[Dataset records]
++++
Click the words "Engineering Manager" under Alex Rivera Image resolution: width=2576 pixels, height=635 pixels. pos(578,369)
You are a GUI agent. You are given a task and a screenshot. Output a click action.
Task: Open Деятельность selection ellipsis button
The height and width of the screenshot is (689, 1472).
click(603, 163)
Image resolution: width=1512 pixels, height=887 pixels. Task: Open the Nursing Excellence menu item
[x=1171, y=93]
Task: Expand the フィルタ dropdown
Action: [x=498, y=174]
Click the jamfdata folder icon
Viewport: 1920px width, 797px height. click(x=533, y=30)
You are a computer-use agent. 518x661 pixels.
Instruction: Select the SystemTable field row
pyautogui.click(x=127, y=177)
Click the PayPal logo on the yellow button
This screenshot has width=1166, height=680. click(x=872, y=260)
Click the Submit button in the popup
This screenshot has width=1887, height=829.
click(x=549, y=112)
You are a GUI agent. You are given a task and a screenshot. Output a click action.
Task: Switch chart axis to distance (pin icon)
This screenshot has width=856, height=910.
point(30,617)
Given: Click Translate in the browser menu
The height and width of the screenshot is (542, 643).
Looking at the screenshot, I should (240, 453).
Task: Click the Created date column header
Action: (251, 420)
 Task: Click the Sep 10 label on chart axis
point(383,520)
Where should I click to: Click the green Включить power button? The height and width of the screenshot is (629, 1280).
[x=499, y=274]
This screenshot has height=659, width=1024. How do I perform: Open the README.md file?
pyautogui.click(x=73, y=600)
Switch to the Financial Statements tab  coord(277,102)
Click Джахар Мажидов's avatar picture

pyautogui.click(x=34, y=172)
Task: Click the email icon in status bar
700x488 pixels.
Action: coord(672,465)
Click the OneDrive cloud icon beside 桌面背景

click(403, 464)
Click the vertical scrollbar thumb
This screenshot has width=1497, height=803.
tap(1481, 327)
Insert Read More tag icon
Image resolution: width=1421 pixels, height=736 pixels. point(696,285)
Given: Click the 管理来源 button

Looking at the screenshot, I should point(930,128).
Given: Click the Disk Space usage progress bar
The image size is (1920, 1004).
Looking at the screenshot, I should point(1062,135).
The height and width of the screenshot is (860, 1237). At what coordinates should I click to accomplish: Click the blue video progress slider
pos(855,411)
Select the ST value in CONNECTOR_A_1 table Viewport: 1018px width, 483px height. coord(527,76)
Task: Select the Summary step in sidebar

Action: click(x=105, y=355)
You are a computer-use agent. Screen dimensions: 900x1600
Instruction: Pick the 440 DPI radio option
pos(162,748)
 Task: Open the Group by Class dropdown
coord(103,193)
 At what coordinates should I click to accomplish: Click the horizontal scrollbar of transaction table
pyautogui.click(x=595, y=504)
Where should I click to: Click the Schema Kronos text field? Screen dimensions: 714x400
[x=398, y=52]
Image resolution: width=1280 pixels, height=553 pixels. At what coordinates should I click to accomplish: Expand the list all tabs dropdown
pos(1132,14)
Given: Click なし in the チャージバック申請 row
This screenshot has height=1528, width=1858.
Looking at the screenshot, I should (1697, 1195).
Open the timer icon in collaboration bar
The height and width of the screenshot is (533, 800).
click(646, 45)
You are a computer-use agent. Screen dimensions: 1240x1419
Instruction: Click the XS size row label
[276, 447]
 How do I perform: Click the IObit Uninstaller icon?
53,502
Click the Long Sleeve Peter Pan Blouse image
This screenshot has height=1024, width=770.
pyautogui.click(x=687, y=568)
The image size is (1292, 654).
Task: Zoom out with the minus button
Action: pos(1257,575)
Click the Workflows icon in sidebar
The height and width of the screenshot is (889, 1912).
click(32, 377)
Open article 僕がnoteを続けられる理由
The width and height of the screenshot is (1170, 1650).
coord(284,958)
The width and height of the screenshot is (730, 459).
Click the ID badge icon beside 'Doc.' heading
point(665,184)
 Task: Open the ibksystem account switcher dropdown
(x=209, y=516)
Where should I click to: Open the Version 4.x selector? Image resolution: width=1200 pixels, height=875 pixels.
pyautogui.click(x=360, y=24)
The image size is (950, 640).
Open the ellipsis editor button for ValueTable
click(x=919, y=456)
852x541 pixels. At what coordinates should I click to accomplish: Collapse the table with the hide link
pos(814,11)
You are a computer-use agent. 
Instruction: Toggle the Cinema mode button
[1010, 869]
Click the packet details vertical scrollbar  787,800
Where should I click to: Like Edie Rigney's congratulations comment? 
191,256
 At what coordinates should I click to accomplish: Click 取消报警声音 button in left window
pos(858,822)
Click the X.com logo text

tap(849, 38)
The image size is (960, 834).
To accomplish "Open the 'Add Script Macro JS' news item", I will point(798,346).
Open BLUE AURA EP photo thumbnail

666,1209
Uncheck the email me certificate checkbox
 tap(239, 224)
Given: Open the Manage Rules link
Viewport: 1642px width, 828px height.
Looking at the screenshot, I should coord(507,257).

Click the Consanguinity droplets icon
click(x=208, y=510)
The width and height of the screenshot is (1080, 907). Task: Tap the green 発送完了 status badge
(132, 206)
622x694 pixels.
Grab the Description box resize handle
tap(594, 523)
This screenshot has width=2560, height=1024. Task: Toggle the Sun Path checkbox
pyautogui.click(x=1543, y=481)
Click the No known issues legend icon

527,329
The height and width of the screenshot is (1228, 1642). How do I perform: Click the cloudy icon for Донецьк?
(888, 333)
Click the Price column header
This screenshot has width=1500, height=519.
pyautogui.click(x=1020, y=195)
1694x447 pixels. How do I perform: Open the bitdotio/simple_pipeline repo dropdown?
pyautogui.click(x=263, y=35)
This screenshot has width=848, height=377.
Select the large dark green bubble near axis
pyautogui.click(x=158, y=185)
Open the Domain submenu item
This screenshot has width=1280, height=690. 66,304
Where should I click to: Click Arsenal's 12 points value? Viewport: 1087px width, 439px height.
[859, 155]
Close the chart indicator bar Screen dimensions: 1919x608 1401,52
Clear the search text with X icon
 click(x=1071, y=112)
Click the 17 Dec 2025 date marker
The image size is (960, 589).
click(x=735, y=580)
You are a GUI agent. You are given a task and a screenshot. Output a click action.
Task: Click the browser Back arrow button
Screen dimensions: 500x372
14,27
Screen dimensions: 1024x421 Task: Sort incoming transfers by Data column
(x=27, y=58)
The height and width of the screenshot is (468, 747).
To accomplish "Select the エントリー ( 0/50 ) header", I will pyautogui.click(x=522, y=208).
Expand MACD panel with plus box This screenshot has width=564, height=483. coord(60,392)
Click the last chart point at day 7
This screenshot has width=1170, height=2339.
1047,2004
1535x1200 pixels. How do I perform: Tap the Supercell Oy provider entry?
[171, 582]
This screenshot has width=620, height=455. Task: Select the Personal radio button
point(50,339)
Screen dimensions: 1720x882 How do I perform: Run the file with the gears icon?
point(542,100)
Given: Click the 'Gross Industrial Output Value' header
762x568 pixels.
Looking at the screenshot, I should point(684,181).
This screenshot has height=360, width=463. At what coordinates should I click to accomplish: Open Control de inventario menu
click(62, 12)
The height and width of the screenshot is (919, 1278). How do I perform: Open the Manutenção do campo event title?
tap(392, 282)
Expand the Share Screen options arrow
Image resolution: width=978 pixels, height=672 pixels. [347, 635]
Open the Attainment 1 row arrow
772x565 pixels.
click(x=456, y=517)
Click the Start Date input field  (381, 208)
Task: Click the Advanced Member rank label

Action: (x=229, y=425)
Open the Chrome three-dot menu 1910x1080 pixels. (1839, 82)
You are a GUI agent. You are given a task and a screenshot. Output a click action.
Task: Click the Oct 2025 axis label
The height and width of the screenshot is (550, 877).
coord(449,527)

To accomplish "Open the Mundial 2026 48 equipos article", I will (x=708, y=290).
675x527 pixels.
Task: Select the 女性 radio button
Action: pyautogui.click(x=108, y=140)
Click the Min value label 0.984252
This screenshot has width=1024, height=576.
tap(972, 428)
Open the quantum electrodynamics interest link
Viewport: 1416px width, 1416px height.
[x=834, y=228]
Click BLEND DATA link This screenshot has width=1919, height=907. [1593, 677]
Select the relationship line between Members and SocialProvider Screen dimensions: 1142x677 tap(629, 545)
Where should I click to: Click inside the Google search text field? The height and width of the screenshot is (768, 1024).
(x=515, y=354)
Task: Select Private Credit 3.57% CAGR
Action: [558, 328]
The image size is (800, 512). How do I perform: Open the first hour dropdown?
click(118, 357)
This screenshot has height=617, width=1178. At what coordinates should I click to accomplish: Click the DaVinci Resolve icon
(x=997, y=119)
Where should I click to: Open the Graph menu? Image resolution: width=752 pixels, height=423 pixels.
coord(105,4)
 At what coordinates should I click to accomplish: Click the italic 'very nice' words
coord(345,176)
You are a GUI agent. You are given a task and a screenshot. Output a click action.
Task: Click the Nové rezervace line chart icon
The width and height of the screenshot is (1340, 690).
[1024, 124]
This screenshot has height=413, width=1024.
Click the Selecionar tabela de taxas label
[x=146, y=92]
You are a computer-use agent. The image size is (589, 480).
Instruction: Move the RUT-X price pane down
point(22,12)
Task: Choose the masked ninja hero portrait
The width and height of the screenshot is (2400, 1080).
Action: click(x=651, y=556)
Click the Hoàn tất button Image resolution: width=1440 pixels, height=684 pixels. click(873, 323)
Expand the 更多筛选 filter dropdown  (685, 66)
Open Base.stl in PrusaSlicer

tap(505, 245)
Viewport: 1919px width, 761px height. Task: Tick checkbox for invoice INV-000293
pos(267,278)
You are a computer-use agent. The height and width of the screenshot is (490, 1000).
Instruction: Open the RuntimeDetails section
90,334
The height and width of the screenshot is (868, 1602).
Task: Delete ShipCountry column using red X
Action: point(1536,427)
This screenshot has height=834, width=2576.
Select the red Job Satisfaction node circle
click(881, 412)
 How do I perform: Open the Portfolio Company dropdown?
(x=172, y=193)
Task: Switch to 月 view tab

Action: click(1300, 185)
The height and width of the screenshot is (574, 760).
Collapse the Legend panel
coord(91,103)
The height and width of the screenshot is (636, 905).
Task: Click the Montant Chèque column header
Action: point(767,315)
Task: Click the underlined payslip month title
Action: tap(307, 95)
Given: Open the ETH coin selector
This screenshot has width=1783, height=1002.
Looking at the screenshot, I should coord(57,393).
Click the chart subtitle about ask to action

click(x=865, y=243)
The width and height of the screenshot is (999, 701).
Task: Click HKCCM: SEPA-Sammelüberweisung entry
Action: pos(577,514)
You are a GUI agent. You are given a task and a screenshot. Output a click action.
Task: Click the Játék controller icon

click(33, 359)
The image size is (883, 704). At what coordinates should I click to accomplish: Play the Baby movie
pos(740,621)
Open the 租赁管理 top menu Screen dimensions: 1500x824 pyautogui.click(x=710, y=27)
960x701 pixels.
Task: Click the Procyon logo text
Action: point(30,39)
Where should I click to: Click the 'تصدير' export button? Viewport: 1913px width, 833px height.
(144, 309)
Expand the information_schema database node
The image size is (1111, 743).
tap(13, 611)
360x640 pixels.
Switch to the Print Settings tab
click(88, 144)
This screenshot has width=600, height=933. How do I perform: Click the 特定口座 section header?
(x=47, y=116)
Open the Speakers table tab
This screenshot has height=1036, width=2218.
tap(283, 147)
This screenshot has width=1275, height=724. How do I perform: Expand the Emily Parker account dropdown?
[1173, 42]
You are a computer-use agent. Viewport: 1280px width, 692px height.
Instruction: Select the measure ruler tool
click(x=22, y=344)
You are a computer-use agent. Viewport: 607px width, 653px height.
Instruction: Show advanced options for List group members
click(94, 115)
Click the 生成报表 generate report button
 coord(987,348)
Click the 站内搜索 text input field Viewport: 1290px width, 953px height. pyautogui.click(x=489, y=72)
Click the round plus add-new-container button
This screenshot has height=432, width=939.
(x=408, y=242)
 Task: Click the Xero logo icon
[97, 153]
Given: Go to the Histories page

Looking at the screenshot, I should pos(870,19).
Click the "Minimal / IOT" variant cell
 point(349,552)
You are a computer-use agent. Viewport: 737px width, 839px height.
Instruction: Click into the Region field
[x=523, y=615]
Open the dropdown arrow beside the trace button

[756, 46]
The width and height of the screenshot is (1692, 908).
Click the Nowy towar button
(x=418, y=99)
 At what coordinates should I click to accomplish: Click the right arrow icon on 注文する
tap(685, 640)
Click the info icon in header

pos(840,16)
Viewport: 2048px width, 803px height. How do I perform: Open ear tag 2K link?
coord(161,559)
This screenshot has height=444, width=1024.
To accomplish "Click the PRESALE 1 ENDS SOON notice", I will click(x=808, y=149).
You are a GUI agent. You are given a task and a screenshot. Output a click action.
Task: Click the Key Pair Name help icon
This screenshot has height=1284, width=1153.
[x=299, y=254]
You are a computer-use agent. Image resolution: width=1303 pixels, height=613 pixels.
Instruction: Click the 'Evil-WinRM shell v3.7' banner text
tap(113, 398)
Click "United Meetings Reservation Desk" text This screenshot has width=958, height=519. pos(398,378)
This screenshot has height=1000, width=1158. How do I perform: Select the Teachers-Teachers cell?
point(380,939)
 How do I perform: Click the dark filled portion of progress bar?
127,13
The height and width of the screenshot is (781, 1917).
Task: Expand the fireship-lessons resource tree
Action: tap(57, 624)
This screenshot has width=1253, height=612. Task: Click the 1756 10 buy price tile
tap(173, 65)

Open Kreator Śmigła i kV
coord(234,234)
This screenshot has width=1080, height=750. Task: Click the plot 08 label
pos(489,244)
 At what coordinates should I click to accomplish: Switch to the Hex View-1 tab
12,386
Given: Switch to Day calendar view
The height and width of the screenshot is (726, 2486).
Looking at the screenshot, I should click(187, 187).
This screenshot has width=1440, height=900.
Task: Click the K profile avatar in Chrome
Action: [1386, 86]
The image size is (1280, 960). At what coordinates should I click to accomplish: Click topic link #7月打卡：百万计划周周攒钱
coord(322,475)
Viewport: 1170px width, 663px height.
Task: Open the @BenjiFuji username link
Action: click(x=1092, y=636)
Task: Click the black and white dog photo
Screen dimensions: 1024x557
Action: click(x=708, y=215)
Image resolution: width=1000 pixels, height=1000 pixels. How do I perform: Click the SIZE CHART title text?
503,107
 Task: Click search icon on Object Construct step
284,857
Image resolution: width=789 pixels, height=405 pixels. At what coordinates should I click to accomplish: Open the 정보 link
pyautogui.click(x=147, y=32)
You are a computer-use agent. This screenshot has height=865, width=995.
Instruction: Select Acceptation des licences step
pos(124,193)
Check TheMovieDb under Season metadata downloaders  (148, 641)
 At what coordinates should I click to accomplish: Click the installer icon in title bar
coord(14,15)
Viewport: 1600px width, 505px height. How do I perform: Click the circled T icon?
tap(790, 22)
++++
Transcribe the lines above between the line holding "Instruction: Click the XS size row label" and the line holding "The image size is (960, 834).", inclusive, exactly as they stand and with nothing added.

Instruction: Click the XS size row label
[276, 447]
 How do I perform: Click the IObit Uninstaller icon?
53,502
Click the Long Sleeve Peter Pan Blouse image
This screenshot has height=1024, width=770.
pyautogui.click(x=687, y=568)
The image size is (1292, 654).
Task: Zoom out with the minus button
Action: pos(1257,575)
Click the Workflows icon in sidebar
The height and width of the screenshot is (889, 1912).
click(32, 377)
Open article 僕がnoteを続けられる理由
The width and height of the screenshot is (1170, 1650).
coord(284,958)
The width and height of the screenshot is (730, 459).
Click the ID badge icon beside 'Doc.' heading
point(665,184)
 Task: Open the ibksystem account switcher dropdown
(x=209, y=516)
Where should I click to: Open the Version 4.x selector? Image resolution: width=1200 pixels, height=875 pixels.
pyautogui.click(x=360, y=24)
The image size is (950, 640).
Open the ellipsis editor button for ValueTable
click(x=919, y=456)
852x541 pixels. At what coordinates should I click to accomplish: Collapse the table with the hide link
pos(814,11)
You are a computer-use agent. 
Instruction: Toggle the Cinema mode button
[1010, 869]
Click the packet details vertical scrollbar  787,800
Where should I click to: Like Edie Rigney's congratulations comment? 
191,256
 At what coordinates should I click to accomplish: Click 取消报警声音 button in left window
pos(858,822)
Click the X.com logo text

tap(849, 38)
The image size is (960, 834).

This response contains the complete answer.